Il mattino seguente Andrea dà appuntamento alla sua amante/amica presso il Museo Archeologico di Napoli. Mentre lo attende contemplando marmi, busti, affreschi, Adriana rivede in ogni cimelio parti del corpo dell’uomo, che tuttavia non si presenta. Lo troverà il giorno dopo, privo dei bulbi oculari, sul tavolo della sua sala settoria.

Inizia un’indagine che non porta a niente, la polizia non riuscirà a scoprire l’assassino di Andrea, ma Adriana non si dà pace, pensa a lui a tal punto che lo vede in vari luoghi della città con uno zainetto sulle spalle.

Una sera, durante una passeggiata, rivede il “fantasma” e finalmente gli fa confessare la sua identità.
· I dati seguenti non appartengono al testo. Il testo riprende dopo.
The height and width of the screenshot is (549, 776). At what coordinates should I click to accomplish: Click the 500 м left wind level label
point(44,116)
Non si tratta di Andrea, ma del presunto fratello gemello Luca.

Il filo della storia si dipana tra erotismo, mistero e ricordo. Mentre Luca si fa spazio prepotentemente nella vita di Adriana, ciò che la tormenta è soprattutto il passato: l’assassinio del padre, la tragica fine della madre, l’ambigua figura della zia, che mentre racconta la sua giovinezza risente le voci e le risate di chi non c’è più.

Ma la vera protagonista è Napoli: piazza del Gesù, i decumani, l’Ospedale degli Incurabili, la Cappella del Principe di San Severo e naturalmente il mare sono lo sfondo su cui si muovono i personaggi. Anche i misteriosi numeri che una mano non precisata ha tracciato su uno specchio si riferiscono alla città.
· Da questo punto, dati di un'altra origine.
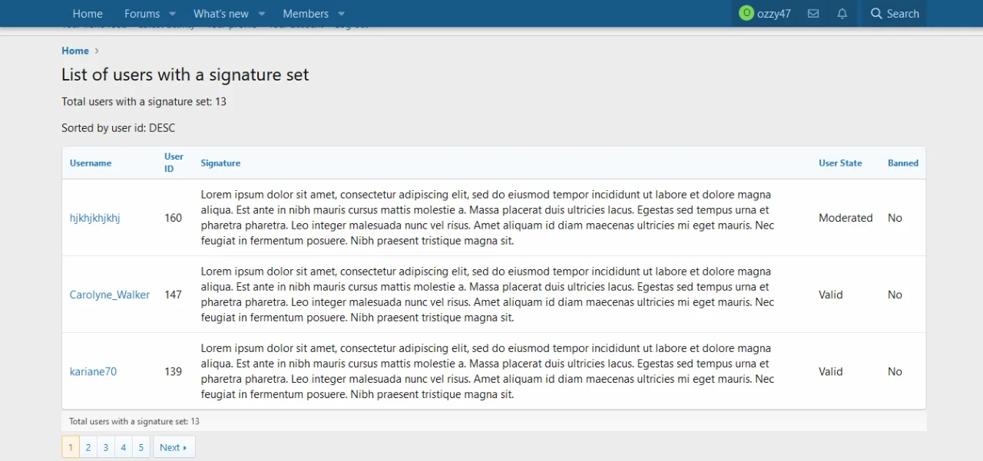This screenshot has width=983, height=461.
Task: Open the Members navigation item
Action: (305, 13)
Ferzan Özpetek, cimentandosi per la prima volta in un thriller, spiazza il pubblico con questa torbida storia dal finale aperto, ma la colonna sonora, l’attenzione al dettaglio e la sottile linea che divide vivi e morti fanno risaltare il suo inconfondibile tratto stilistico.
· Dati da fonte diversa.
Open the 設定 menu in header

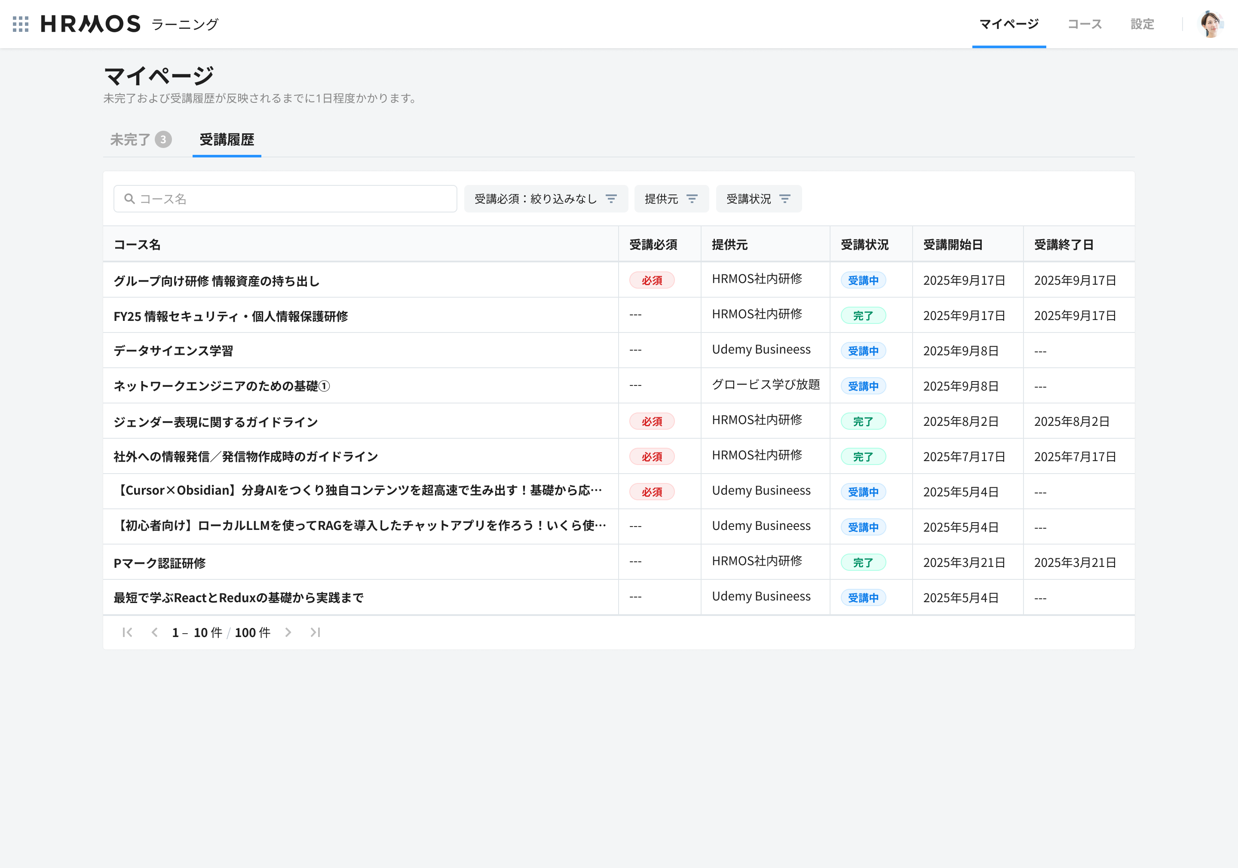(1142, 24)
Luca esiste o è solo una proiezione mentale di Adriana? Probabilmente non importa, d’altronde la città della sirena Partenope è tutta un mistero.

Nel 1753 Giuseppe Sammartino realizzò il Cristo velato per Raimondo di Sangro, alchimista e massone. Racconta la leggenda che il committente fece accecare l’artista per impedirgli di ricreare un pezzo simile a quello. Molti credettero che il velo fosse il risultato di un processo alchemico di “marmorizzazione”, altri che la scultura simboleggiasse la scienza che svela le realtà più nascoste.

Nessuno può affermare con certezza qual è la verità e non lo fa Özpetek; la Napoli che ci presenta rimarrà nascosta dietro un velo di leggenda.